- **Requirement**
Rewrite the items below so that every "Screen dimensions" becomes "Display size", leaving everything else unchanged.

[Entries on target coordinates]
----
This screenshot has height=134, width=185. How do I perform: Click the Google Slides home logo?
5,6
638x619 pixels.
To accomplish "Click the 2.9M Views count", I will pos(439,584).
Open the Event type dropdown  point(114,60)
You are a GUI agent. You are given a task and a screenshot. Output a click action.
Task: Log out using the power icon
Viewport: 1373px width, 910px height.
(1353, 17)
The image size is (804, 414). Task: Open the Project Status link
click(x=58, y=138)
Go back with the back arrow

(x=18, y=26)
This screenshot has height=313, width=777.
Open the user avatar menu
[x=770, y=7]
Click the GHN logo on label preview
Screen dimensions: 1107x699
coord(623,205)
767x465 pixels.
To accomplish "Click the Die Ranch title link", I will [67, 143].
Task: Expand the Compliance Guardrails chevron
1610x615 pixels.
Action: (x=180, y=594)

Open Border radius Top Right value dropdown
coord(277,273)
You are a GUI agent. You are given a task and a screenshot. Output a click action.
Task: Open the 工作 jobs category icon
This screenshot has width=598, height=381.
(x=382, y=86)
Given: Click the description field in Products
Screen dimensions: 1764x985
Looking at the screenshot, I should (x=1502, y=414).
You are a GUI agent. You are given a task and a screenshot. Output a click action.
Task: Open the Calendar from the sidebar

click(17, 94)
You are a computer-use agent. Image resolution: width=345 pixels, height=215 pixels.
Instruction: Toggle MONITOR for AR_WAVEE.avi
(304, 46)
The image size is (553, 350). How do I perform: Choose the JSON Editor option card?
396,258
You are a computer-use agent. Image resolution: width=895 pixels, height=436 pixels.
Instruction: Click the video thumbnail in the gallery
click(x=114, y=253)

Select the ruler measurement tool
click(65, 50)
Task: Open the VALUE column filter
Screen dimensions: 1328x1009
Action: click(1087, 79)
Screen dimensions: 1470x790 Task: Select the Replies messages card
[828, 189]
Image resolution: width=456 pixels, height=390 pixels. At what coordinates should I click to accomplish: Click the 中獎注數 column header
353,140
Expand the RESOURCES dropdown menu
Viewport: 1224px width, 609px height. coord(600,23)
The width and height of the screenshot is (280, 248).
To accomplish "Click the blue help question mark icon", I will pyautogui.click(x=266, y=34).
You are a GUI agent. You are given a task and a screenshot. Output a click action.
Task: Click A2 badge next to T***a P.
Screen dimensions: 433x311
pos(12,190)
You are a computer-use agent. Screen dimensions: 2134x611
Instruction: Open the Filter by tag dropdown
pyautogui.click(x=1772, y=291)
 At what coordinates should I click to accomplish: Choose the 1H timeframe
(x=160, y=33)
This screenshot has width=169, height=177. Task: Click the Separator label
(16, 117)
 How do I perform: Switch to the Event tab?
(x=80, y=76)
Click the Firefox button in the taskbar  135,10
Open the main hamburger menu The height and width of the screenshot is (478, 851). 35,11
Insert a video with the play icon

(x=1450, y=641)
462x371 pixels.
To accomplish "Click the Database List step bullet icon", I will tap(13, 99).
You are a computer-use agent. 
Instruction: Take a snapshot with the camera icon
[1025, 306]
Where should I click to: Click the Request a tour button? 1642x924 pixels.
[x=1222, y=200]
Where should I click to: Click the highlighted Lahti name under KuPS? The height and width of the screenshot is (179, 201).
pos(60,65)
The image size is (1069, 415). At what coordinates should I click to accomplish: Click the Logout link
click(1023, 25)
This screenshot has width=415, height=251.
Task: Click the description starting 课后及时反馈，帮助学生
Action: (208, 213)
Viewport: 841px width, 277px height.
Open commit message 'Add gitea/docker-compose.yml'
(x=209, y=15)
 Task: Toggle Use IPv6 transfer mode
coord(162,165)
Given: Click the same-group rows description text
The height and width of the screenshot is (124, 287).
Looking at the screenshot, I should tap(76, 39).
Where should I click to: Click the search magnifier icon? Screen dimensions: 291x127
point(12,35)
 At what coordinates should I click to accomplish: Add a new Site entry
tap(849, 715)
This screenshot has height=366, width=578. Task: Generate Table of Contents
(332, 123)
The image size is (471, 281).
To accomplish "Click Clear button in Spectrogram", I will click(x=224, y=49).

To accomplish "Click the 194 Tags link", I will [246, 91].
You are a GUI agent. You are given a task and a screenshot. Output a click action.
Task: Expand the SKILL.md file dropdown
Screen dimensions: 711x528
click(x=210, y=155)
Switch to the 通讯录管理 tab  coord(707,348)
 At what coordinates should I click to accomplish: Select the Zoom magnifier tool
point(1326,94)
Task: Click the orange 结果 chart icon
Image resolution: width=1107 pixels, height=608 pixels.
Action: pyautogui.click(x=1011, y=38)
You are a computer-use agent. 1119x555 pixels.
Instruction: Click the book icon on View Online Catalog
----
- **Solution below**
This screenshot has height=134, width=185. How do I perform: Click the Google Slides home logo?
5,6
638x619 pixels.
To accomplish "Click the 2.9M Views count", I will pos(439,584).
Open the Event type dropdown  point(114,60)
You are a GUI agent. You are given a task and a screenshot. Output a click action.
Task: Log out using the power icon
Viewport: 1373px width, 910px height.
(1353, 17)
The image size is (804, 414). Task: Open the Project Status link
click(x=58, y=138)
Go back with the back arrow

(x=18, y=26)
This screenshot has height=313, width=777.
Open the user avatar menu
[x=770, y=7]
Click the GHN logo on label preview
Display size: 1107x699
coord(623,205)
767x465 pixels.
To accomplish "Click the Die Ranch title link", I will [67, 143].
Task: Expand the Compliance Guardrails chevron
1610x615 pixels.
Action: (x=180, y=594)

Open Border radius Top Right value dropdown
coord(277,273)
You are a GUI agent. You are given a task and a screenshot. Output a click action.
Task: Open the 工作 jobs category icon
This screenshot has width=598, height=381.
(x=382, y=86)
Given: Click the description field in Products
Display size: 1764x985
Looking at the screenshot, I should (x=1502, y=414).
You are a GUI agent. You are given a task and a screenshot. Output a click action.
Task: Open the Calendar from the sidebar

click(17, 94)
You are a computer-use agent. Image resolution: width=345 pixels, height=215 pixels.
Instruction: Toggle MONITOR for AR_WAVEE.avi
(304, 46)
The image size is (553, 350). How do I perform: Choose the JSON Editor option card?
396,258
You are a computer-use agent. Image resolution: width=895 pixels, height=436 pixels.
Instruction: Click the video thumbnail in the gallery
click(x=114, y=253)

Select the ruler measurement tool
click(65, 50)
Task: Open the VALUE column filter
Display size: 1328x1009
Action: click(1087, 79)
Display size: 1470x790 Task: Select the Replies messages card
[828, 189]
Image resolution: width=456 pixels, height=390 pixels. At what coordinates should I click to accomplish: Click the 中獎注數 column header
353,140
Expand the RESOURCES dropdown menu
Viewport: 1224px width, 609px height. coord(600,23)
The width and height of the screenshot is (280, 248).
To accomplish "Click the blue help question mark icon", I will pyautogui.click(x=266, y=34).
You are a GUI agent. You are given a task and a screenshot. Output a click action.
Task: Click A2 badge next to T***a P.
Display size: 433x311
pos(12,190)
You are a computer-use agent. Display size: 2134x611
Instruction: Open the Filter by tag dropdown
pyautogui.click(x=1772, y=291)
 At what coordinates should I click to accomplish: Choose the 1H timeframe
(x=160, y=33)
This screenshot has width=169, height=177. Task: Click the Separator label
(16, 117)
 How do I perform: Switch to the Event tab?
(x=80, y=76)
Click the Firefox button in the taskbar  135,10
Open the main hamburger menu The height and width of the screenshot is (478, 851). 35,11
Insert a video with the play icon

(x=1450, y=641)
462x371 pixels.
To accomplish "Click the Database List step bullet icon", I will tap(13, 99).
You are a computer-use agent. 
Instruction: Take a snapshot with the camera icon
[1025, 306]
Where should I click to: Click the Request a tour button? 1642x924 pixels.
[x=1222, y=200]
Where should I click to: Click the highlighted Lahti name under KuPS? The height and width of the screenshot is (179, 201).
pos(60,65)
The image size is (1069, 415). At what coordinates should I click to accomplish: Click the Logout link
click(1023, 25)
This screenshot has width=415, height=251.
Task: Click the description starting 课后及时反馈，帮助学生
Action: (208, 213)
Viewport: 841px width, 277px height.
Open commit message 'Add gitea/docker-compose.yml'
(x=209, y=15)
 Task: Toggle Use IPv6 transfer mode
coord(162,165)
Given: Click the same-group rows description text
The height and width of the screenshot is (124, 287).
Looking at the screenshot, I should tap(76, 39).
Where should I click to: Click the search magnifier icon? Display size: 291x127
point(12,35)
 At what coordinates should I click to accomplish: Add a new Site entry
tap(849, 715)
This screenshot has height=366, width=578. Task: Generate Table of Contents
(332, 123)
The image size is (471, 281).
To accomplish "Click Clear button in Spectrogram", I will click(x=224, y=49).

To accomplish "Click the 194 Tags link", I will [246, 91].
You are a GUI agent. You are given a task and a screenshot. Output a click action.
Task: Expand the SKILL.md file dropdown
Display size: 711x528
click(x=210, y=155)
Switch to the 通讯录管理 tab  coord(707,348)
 At what coordinates should I click to accomplish: Select the Zoom magnifier tool
point(1326,94)
Task: Click the orange 结果 chart icon
Image resolution: width=1107 pixels, height=608 pixels.
Action: pyautogui.click(x=1011, y=38)
You are a computer-use agent. 1119x555 pixels.
Instruction: Click the book icon on View Online Catalog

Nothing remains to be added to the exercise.